Title III provides grants to a specific set of colleges and universities that serve disproportionate numbers of minority, low-income, and first generation college students. These institutions have considerable impact on improving the quality and quantity of educational and career opportunities for their students, who face unique socio-economic barriers. Title III was created to help improve and expand the academic capacity of institutions specifically established and committed to serving these students.

In 1998, Part A of Title III, the Strengthening Developing Institutions Program, was amended by the Higher Education Amendments of 1998 to introduce a special program for Tribal Colleges and Universities and for Alaska Native and Native Hawaiian Serving Institutions. Many of these institutions apply for Institutional Aid under Title III of the Higher Education Act.

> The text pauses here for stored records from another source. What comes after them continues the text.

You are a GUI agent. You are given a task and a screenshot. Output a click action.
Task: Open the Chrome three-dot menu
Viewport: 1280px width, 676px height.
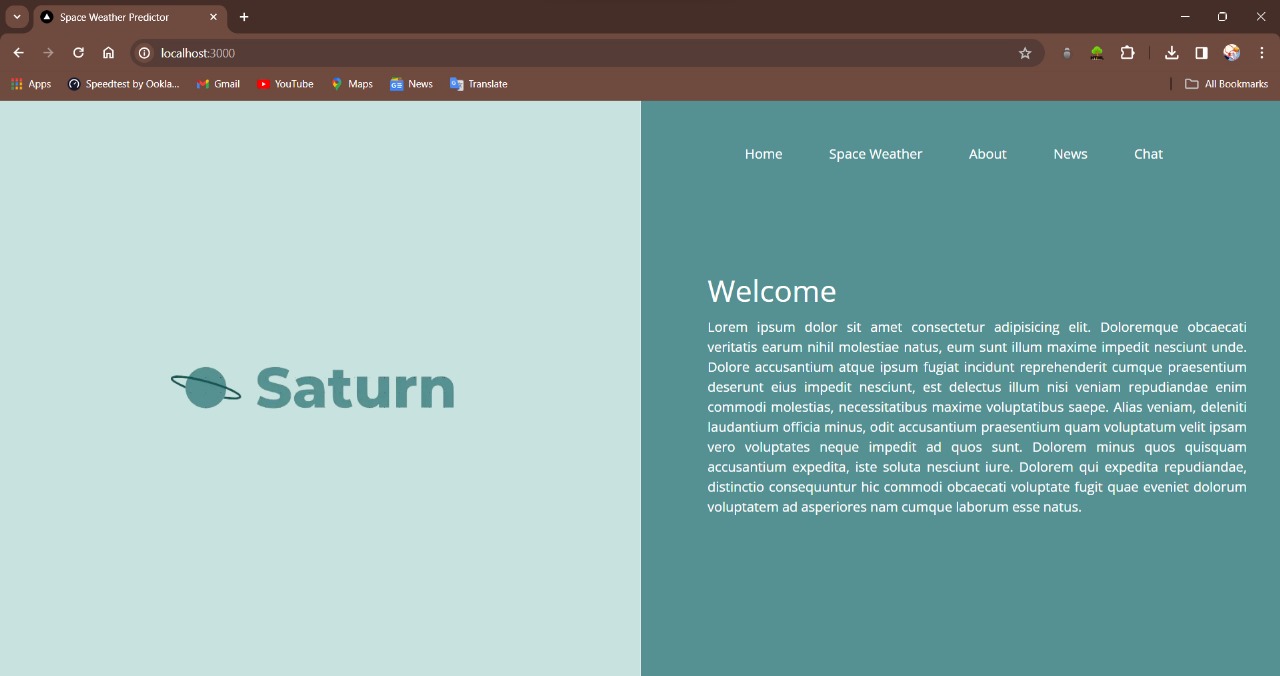1262,52
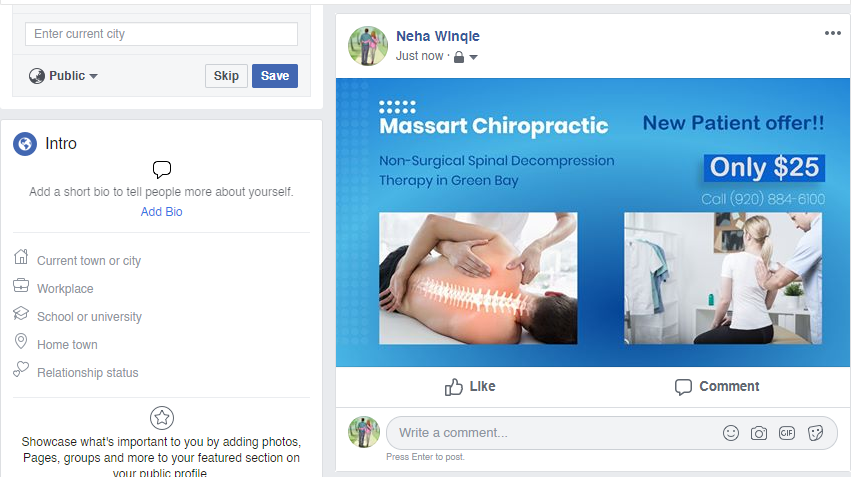
Task: Click the featured section star icon
Action: tap(162, 418)
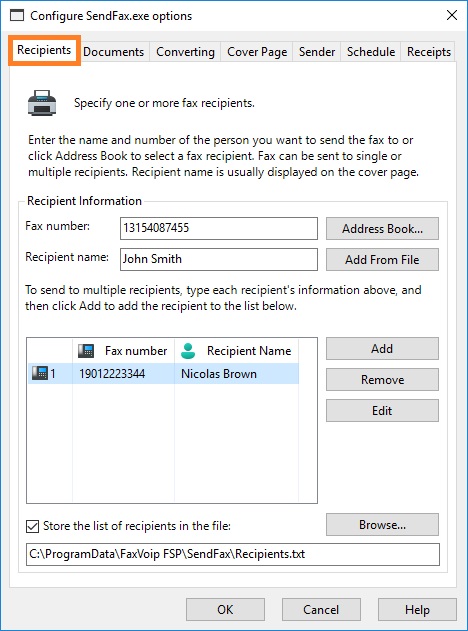Click the fax phone icon in row 1
Viewport: 468px width, 631px height.
39,373
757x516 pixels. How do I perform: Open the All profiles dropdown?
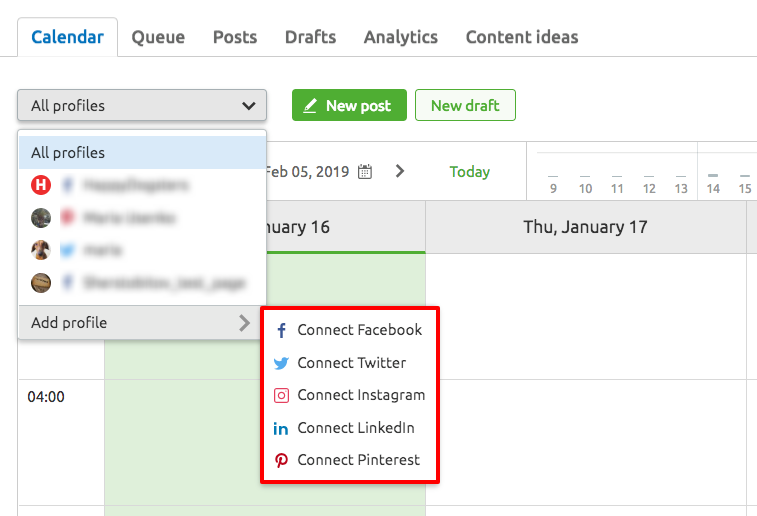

The 1998 law also instituted a change that requires grantees to "wait out" for at least two years at the end of their grant before applying for a new grant. This wait out period was originally created to ensure that Title III funding would reach the maximum number of students and institutions. The provision applied to all Title III grantees with the exception of Historical Black Colleges and Universities, which receive formula funding under the title. Before the higher education bill became law, Hispanic Serving Institutions were transferred to a new title so that the wait out period no longer applied to them. Therefore, under the law, the wait out only affects Sections 316 and 317, which cover Tribal Colleges and Universities and Alaska Native and Native Hawaiian Serving Institutions. In Hawaii, this involves the major college campuses and community colleges in the University of Hawaii system.

"Any delay or barrier to continued assistance can prove critical for any college or university serving small, disadvantaged populations," Akaka noted. "Because the applicant pool is already so limited in size, the failure to exempt institutions from the two-year wait out provision will likely result in no institutions being eligible to apply for future funds under this program. Currently, there are six institutions in the states of Washington, Montana, California, North Dakota, and South Dakota that are in the first year of their two-year wait out period."

The Akaka bill would make a technical change exempting Sections 316 and 317 from the two-year wait out requirement. Similar legislation, H.R. 3629, has been introduced in the House of Representatives. Senators Daniel K. Inouye, Frank Murkowski (R-AK), Tim Johnson (D-SD), and Ted Stevens (R-AK) are cosponsors of the legislation, which was referred to the Senate Committee on Health, Education, Labor, and Pensions.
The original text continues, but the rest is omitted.